Aktualisiert 31.03.2007 20:42

Rad: Aeschbach litt und enttäuschte

An den Bahn-WM in Palma de Mallorca lief das Punktefahren völlig an Alexander Aeschbach vorbei. Der Aargauer musste sich mit dem 12. Rang begnügen.

Der neue Weltmeister Juan Llaneras (Sp) verwandelte das Stadion auf seiner Triumphfahrt in ein Tollhaus.

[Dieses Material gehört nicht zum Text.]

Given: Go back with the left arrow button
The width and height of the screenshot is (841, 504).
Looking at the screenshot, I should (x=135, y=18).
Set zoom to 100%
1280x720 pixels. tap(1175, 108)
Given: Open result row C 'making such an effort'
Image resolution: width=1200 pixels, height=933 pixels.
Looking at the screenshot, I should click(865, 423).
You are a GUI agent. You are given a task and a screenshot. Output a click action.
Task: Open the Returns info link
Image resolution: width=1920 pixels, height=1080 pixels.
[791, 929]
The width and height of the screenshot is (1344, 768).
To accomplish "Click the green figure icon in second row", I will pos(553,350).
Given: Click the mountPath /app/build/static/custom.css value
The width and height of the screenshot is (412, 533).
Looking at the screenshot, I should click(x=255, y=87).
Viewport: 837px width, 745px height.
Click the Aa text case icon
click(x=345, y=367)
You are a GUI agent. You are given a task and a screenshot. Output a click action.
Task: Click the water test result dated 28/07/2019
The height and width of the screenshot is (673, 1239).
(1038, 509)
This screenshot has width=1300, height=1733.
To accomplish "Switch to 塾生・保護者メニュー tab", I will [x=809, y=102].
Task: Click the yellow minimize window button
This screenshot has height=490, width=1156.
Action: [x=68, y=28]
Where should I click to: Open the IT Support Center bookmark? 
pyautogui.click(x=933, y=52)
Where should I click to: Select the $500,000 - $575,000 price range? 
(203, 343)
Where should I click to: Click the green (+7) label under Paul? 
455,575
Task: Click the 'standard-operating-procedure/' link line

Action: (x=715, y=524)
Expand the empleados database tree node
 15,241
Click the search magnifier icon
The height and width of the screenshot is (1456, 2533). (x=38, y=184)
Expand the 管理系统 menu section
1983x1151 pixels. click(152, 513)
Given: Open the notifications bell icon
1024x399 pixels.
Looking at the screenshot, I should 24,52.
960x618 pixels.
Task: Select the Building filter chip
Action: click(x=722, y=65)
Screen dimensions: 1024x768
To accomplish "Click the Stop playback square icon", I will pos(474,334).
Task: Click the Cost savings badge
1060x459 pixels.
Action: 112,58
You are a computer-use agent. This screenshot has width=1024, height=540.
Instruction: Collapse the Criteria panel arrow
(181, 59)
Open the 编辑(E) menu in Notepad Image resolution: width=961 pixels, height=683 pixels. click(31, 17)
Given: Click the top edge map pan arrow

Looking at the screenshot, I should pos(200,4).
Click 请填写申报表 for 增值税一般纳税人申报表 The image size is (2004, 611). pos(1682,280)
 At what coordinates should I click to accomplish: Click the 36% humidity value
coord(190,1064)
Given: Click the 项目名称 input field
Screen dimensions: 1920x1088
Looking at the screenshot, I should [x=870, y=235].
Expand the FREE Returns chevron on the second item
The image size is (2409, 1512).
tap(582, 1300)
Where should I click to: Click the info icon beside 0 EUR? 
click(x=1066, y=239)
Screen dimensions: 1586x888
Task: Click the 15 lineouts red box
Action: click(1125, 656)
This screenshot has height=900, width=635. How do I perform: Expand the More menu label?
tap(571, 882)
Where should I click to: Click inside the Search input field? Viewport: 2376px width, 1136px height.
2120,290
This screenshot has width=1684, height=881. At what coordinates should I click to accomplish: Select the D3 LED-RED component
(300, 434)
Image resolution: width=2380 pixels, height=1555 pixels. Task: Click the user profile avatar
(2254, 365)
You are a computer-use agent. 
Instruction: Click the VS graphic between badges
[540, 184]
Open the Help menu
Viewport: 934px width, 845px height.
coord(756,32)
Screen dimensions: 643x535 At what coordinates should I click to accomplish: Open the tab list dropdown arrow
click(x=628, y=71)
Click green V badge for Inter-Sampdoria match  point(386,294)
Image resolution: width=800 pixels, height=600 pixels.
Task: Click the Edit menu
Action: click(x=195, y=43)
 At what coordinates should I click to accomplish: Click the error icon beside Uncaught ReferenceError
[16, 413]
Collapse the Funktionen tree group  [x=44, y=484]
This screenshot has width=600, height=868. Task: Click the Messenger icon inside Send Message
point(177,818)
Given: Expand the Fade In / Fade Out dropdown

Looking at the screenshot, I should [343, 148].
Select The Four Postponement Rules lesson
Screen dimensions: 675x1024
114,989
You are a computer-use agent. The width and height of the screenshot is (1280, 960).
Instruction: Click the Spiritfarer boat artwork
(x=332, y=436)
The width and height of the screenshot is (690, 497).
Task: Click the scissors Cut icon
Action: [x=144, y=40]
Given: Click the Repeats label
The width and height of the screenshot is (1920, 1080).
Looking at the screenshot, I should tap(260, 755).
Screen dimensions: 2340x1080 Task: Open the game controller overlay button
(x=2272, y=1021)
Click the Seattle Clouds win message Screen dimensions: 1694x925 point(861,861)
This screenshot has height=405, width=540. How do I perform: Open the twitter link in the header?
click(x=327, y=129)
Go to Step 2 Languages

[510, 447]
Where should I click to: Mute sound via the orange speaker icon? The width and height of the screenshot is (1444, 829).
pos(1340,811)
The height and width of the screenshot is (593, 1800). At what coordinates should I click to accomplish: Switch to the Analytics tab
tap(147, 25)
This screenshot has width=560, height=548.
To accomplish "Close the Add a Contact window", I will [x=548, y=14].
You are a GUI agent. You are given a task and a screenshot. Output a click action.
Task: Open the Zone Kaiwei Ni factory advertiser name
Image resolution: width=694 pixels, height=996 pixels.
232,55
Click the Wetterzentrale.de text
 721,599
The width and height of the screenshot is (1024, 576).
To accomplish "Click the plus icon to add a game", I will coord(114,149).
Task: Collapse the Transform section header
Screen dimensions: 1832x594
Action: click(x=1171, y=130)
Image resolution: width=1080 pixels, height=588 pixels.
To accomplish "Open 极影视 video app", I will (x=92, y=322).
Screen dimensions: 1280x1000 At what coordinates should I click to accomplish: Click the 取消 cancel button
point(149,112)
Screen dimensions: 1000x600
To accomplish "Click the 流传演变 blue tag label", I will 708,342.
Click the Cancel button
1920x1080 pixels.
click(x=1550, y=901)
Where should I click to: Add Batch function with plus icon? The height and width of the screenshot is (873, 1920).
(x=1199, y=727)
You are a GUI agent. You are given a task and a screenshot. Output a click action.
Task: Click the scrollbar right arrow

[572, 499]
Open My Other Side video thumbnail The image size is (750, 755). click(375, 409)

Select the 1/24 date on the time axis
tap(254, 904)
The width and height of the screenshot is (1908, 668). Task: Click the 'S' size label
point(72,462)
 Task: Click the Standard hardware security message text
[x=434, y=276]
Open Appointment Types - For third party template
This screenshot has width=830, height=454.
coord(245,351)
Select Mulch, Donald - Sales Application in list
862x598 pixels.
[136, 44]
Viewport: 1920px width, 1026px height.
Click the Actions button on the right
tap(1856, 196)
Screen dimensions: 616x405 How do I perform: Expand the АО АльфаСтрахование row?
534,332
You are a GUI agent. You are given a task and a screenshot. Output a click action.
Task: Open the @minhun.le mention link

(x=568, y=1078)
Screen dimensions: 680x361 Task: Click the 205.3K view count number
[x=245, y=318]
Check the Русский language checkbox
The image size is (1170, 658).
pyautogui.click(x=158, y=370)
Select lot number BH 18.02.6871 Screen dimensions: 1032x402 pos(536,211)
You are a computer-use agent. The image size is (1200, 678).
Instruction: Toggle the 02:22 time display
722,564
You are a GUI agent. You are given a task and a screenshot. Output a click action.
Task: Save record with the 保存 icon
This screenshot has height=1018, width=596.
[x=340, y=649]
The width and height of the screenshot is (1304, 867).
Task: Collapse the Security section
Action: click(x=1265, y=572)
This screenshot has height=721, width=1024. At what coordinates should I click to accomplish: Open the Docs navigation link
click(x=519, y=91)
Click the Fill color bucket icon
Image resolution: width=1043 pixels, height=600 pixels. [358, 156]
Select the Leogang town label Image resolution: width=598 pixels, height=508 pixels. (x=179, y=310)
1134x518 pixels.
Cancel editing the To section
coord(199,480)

«Dieses Rennen war für ihn eine Nummer zu gross. Da bestand mindestens eine Zwei-Klassen-Gesellschaft», waren sich die beiden Trainer Daniel Gisiger und Markus Nagel in Bezug auf Aeschbach einig. «Ich bin überhaupt nicht zufrieden. Mein Einsatz bestand nur aus Leiden. Das war ein Gemurkse, kein schönes Velofahren», merkte der Betroffene nüchtern an.

Vor Jahresfrist hatte Alexander Aeschbach im Verlaufe der letzten 20 Runden den Medaillengewinn vergeben. Diesmal kam der 32- Jährige nicht einmal in die Reichweite einer Top-Ten-Klassierung. Das Unheil nahm schon nach 25 der 160 Runden seinen Lauf, als Aeschbach just in jenem Moment leicht eingeklemmt war, als sich Juan Llaneras einem Konter anschloss. Der Olympia-Kandidat Aeschbach hetzte während vier Runden mit gleichbleibendem Rückstand hinterher. Damit hatte der Aargauer sein Pulver verschossen. Das Fazit des früheren Routiniers Gisiger: «Mit dieser missglückten Aufholjagd waren Aeschbachs Kopf und Beine leer.»

Seitenstechen plagte den Schweizer, auf den letzten 25 Runden kamen Krämpfe in der rechten Hüfte hinzu. Zwischendurch war Aeschbach froh, wenn er den Lenker seines Bahnrades einmal oben halten konnte. Dabei wurde dieses Punktefahren nicht einmal übertrieben schnell ausgetragen. Für die 40 km resultierte ein Stundenmittel von 51,330 km/h. «Einen solchen Ablöscher hatte ich nicht erwartet», meinte Aeschbach, der mit zwei Siegen, einem 3. und einem 4. Platz auf eine erfolgreiche Sechstage-Saison zurückblickt und der danach zusammen mit Franco Marvulli und Bruno Risi in Südafrika gut trainiert hat. Das Trio scheint sich auch in menschlicher Hinsicht gefunden zu haben. Auf die Vorbereitungen kann dieses enttäuschende Ergebnis also kaum zurückgeführt werden.

Bei der Siegerehrung applaudierte Aeschbach Juan Llaneras, der im Gedenken an seinen im Dezember beim Sechstagerennen in Gent (Be) tödlich verunglückten Partner Isaac Galvez mit einer eindrücklichen Leistung aufwartete. Zuerst duellierte sich der 37-Jährige mit Iljo Keisse, dem belgischen Bahn-Nachwuchsstar, um die Punkte. 56 Runden vor Schluss machte sich Llaneras zu einem Solo-Rundengewinn auf, der die zumeist einheimischen Zuschauer erst recht von den Sitzen riss. Der Spanier erhielt für seine Bonusrunde 20 Zähler gutgeschrieben und stand damit vorzeitig als Weltmeister fest, zumal er das Rennen souverän kontrollierte.

Llaneras war schon in den Jahren 1998 und 2000 Punktefahren- Weltmeister gewesen. 1997 mit Miguel Alzamora und 1999 mit Isaac Galvez sicherte er sich die Krone im Madison. 2000 in Sydney war der Spanier Olympiasieger im Punktefahren, vor drei Jahren in Athen Olympia-Zweiter. Mit seinem neuesten Triumph kann sich Llaneras getrost seiner Zukunft zuwenden. Er hat sich auf Mallorca ein Haus gebaut und wird in absehbarer Zeit das Stadion «Palmarena» übernehmen, in dem es inskünftig auch ein Sechstagerennen geben soll.